The Utah Associated Municipal Power Systems (UAMPS) wants to build 12 nuclear power reactors at the Idaho National Laboratory with a total capacity of 600 MW. UAMPS is a political subdivision of the State of Utah, and most of the reactors’ electricity would go out of state. But the project will cost the people of Idaho a lot anyway. Now, two bills in the Idaho Legislature would offer new state tax benefits to nuclear power developers.

Nuclear power uses more water than any other electricity source and produces dangerous nuclear waste. It costs more money, too. Per kilowatt, the math for the kind of small modular reactors UAMPS wants to build is even worse.

MORE WATER Nuclear power is a water hog. Of all the ways to make electricity, nuclear is the most water intensive because it uses so much for cooling. UAMPS says it has not decided on a cooling technology, but water is the likely choice. The 12-reactor power plant would use 18,000 acre feet of water per year from the Snake River Aquifer. Per kilowatt, that’s 25% more water than even full-sized nuclear reactors use. If the reactors are built, water users downstream from INL will have yet another reason to worry about nuclear impacts on the aquifer.
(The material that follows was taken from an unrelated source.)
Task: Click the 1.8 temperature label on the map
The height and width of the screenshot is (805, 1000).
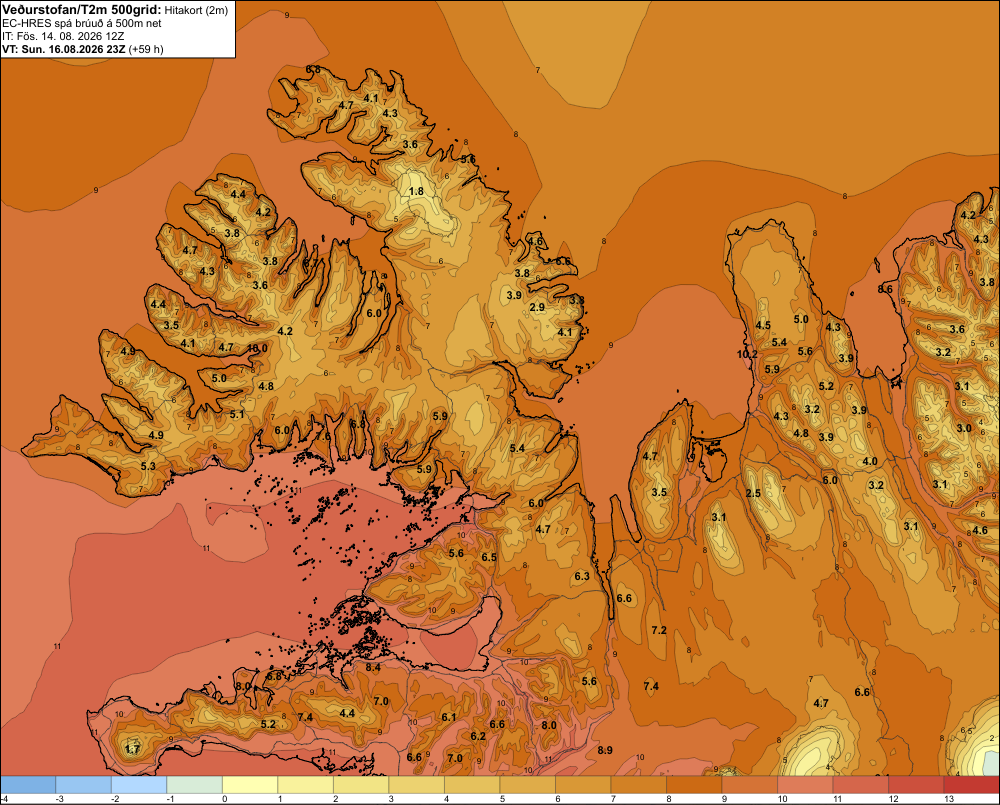Action: click(x=416, y=191)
MORE NUCLEAR WASTE UAMPS’ modular reactors would use 40% more enriched uranium fuel than regular reactors to produce a kilowatt. That means UAMPS would produce more intensely radioactive spent nuclear fuel. There is no final repository for the spent fuel already in Idaho, and what UAMPS would produce would stay here, too.
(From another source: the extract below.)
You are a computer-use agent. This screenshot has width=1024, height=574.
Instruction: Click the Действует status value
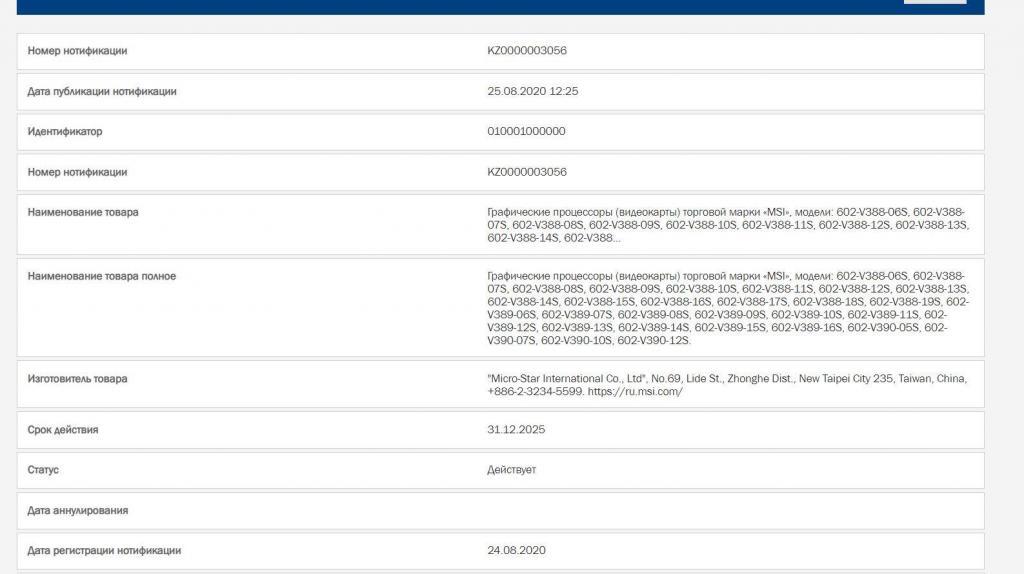coord(512,470)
MORE MONEY So far, the plan has cost $700 million, and if the reactors are built, the total cost will reach $3 billion. But UAMPS claims it will sell the electricity for 6.5c per kW to municipal power systems. To help get to that rate, which is still substantially higher than other electricity, UAMPS is counting on federal, state, and local subsidies. This is a well-worn path for nuclear power.

NuScale, the reactor designer, has already gotten hundreds of millions of dollars from US taxpayers. UAMPS is now looking to get federal money for half the cost of licensing the reactors. If the reactors ever go online, UAMPS will seek federal nuclear production tax credits. It will sign a 5-year lease with the Idaho National Laboratory to use 2 of its 12 reactors for research.

The Idaho State Legislature passed two bills that would give tax breaks for UAMPS should the facility be built and is considering a concurrent resolution on the project.

  • HB 591 would cap UAMPS’ county property assessment at $400 million, far less than the projected value.
  • HB 592 would exempt 1/6 of the whole plant from sales taxes because of INL’s plan to lease 2 of the 12 reactors.